On the surface, it's kind of similar here in DC. One of my best friends from Colby--a girl I met on the first day of COOT2--lives around the corner. Another friend, with whom I went on a JanPlan trip to China, lives a few blocks down the road. Another friend from my freshman-year dorm lives a few blocks down the other way. We hang out all the time. And it's really great to have a thriving, built-in social life with people I don't have to try to impress.

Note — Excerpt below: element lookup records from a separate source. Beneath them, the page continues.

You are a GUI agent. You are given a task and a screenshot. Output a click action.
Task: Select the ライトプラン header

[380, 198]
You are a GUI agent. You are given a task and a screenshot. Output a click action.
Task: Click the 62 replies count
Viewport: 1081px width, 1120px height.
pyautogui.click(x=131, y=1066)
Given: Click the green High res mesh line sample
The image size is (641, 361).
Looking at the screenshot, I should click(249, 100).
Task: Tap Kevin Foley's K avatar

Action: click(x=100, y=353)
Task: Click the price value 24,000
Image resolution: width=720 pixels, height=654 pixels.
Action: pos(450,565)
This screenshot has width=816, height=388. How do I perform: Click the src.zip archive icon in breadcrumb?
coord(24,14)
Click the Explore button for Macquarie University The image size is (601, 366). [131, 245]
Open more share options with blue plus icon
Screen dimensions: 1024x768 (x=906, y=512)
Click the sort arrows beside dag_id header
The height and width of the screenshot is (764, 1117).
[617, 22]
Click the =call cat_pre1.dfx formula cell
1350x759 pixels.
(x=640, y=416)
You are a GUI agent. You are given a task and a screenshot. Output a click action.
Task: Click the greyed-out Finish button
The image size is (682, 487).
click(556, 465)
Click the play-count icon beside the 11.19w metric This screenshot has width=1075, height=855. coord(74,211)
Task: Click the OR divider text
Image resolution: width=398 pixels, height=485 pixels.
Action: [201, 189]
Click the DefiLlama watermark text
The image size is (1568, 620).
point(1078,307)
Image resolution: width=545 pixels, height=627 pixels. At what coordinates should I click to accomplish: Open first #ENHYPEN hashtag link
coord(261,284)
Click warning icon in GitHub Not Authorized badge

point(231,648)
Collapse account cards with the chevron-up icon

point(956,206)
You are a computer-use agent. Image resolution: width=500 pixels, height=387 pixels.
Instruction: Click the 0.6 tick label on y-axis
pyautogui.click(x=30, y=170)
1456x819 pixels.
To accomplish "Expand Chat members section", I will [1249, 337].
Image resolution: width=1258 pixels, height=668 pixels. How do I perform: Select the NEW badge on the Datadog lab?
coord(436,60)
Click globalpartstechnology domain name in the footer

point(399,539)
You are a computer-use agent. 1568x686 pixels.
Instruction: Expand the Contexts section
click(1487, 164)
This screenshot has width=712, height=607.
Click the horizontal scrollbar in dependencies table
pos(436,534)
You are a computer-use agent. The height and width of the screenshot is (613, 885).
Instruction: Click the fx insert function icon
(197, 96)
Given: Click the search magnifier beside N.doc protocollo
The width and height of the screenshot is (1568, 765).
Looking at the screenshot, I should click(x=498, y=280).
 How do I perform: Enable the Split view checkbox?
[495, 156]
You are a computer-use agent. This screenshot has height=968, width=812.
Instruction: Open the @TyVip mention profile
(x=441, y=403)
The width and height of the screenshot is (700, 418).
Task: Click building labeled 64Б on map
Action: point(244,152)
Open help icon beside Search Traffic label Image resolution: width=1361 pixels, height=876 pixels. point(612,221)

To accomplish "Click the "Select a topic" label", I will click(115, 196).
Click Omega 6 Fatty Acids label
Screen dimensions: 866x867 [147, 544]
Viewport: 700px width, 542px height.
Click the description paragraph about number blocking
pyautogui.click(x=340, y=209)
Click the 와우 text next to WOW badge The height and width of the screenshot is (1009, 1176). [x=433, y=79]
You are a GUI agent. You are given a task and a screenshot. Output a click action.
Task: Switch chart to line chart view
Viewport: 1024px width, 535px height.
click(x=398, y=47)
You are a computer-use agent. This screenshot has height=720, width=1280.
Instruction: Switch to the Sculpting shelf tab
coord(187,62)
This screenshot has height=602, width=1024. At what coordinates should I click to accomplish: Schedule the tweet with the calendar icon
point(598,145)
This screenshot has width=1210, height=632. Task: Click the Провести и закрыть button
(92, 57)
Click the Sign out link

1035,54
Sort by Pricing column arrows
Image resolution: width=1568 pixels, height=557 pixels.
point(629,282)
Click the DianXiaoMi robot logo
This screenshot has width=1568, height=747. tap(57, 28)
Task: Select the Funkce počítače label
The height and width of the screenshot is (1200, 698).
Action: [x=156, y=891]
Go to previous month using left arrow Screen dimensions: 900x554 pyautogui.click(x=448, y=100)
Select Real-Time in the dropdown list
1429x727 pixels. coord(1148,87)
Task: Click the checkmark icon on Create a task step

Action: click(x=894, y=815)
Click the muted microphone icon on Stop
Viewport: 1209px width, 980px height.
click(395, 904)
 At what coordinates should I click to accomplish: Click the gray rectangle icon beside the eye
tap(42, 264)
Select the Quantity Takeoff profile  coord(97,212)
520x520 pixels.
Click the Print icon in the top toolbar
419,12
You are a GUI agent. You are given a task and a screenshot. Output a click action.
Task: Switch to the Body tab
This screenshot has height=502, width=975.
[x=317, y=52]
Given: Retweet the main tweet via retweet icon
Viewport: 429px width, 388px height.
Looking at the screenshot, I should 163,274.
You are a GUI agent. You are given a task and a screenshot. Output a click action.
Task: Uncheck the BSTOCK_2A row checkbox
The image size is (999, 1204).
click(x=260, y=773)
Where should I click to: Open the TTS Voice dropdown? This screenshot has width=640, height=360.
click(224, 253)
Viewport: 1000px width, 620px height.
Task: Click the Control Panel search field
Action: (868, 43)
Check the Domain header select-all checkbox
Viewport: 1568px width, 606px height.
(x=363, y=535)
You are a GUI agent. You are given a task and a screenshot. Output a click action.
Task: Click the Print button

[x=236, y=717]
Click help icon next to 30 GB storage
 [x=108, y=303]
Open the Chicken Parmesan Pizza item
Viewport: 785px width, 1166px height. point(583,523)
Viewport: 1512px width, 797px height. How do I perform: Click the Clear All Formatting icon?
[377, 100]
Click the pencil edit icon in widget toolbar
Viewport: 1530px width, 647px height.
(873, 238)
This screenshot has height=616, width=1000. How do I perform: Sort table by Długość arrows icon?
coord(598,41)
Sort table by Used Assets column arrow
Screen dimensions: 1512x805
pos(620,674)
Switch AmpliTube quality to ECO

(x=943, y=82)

After graduating, I knew I would miss my friends, especially the core group of 10 or so who have seen with me at my absolute worst and still manage to love me. But I figured (correctly) that I would live near at least a few of them and visit the others. What I didn't realize was that I would end up feeling lost and (cheesy and cliché as this sounds) empty inside. It can be hard to understand the different functions your different friends serve when you're around all of them all the time. But when you're not around the one friend who can always get you pumped about your future or the one who can always make you laugh so hard you snort, the dissolution of your crew is painfully obvious.
I spent most of the fall on my phone. Aside from the radiation damage that it probably caused my brain, it wasn't very good for my soul (or social life). Now, I think I'm doing a better job moving on. Sure, my room is still plastered with photos of my friends and me hanging on Runnals on skirt day, lounging on the dock at the Outing Club cabin and piled on couches in my Dana five-man. Sure, I'm talking to four of my Colby friends on G-Chat right now. Sure, I have three friends coming to stay with me for DC Doghead.
But I'm living and working with strangers who are very quickly turning into good friends. And all of those indispensable BFFs? Well, they were strangers once, too.